*Prompt*.
Give back the data below word for word. Any image in it should be left out.

BEGIN Record set

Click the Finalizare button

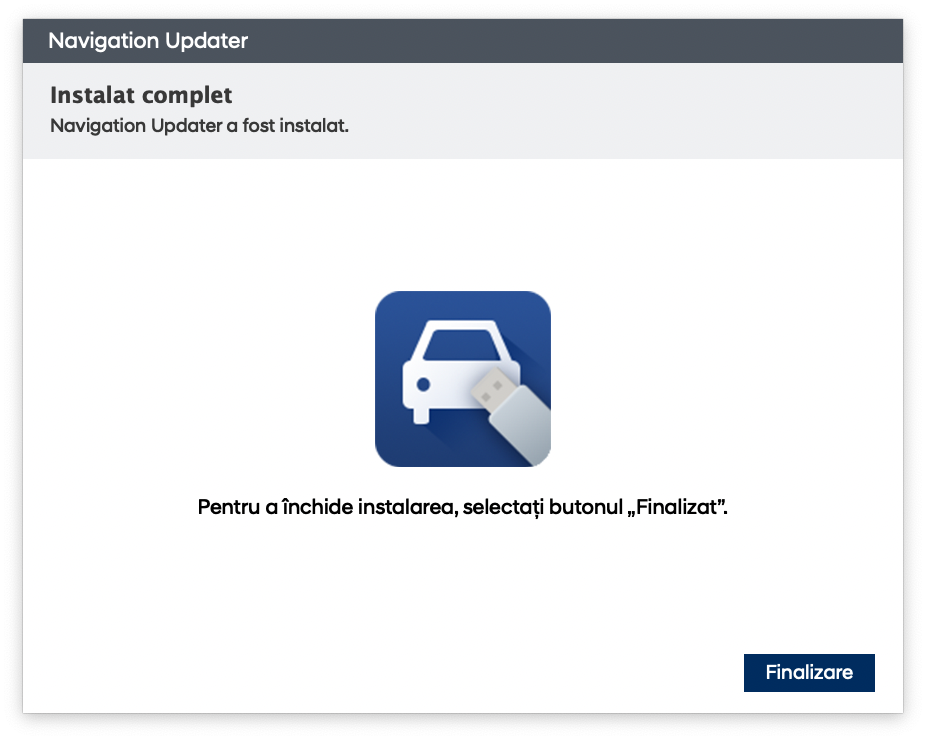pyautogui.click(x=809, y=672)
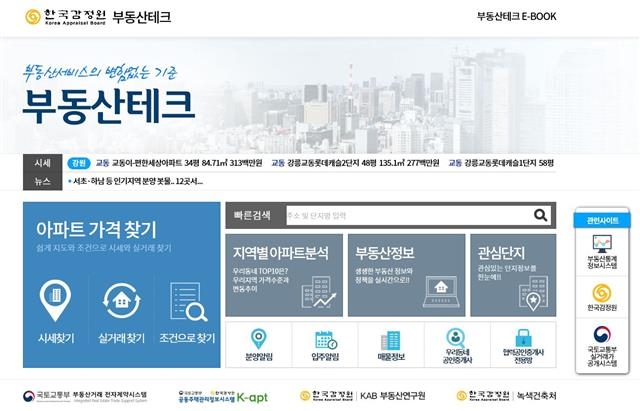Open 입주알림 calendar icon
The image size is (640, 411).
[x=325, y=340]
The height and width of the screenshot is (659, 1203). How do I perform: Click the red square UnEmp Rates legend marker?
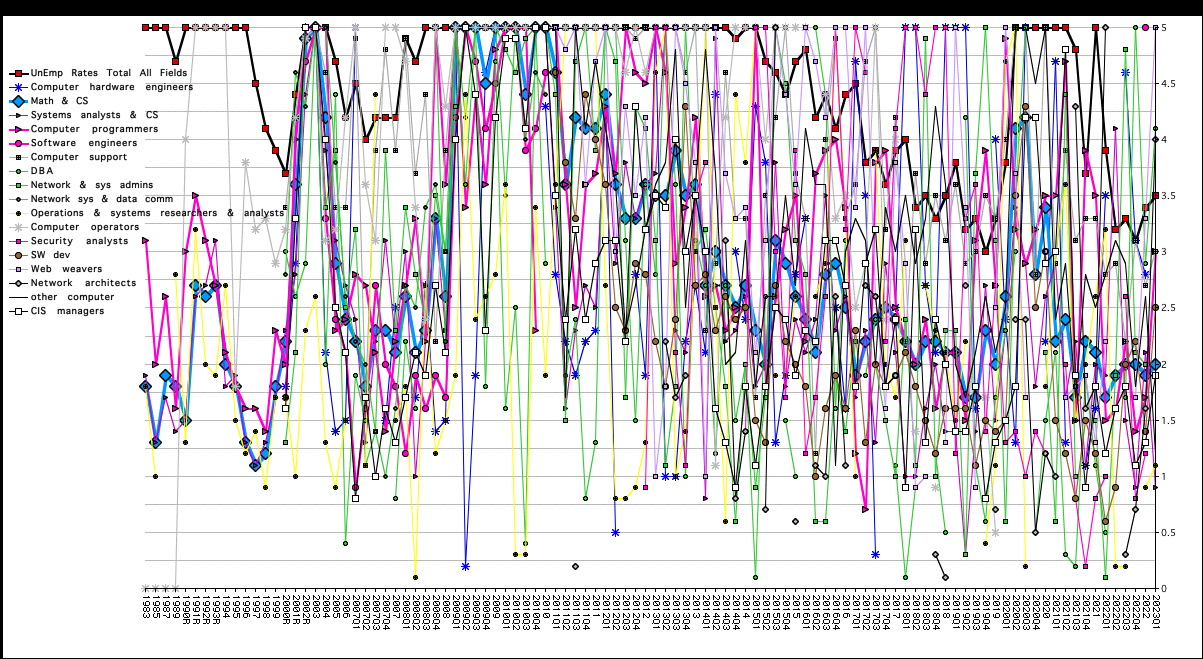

END Record set

*Task answer*.
Click the Finalizare button

pyautogui.click(x=809, y=672)
Open 입주알림 calendar icon
The image size is (640, 411).
[x=325, y=340]
The height and width of the screenshot is (659, 1203). How do I perform: Click the red square UnEmp Rates legend marker?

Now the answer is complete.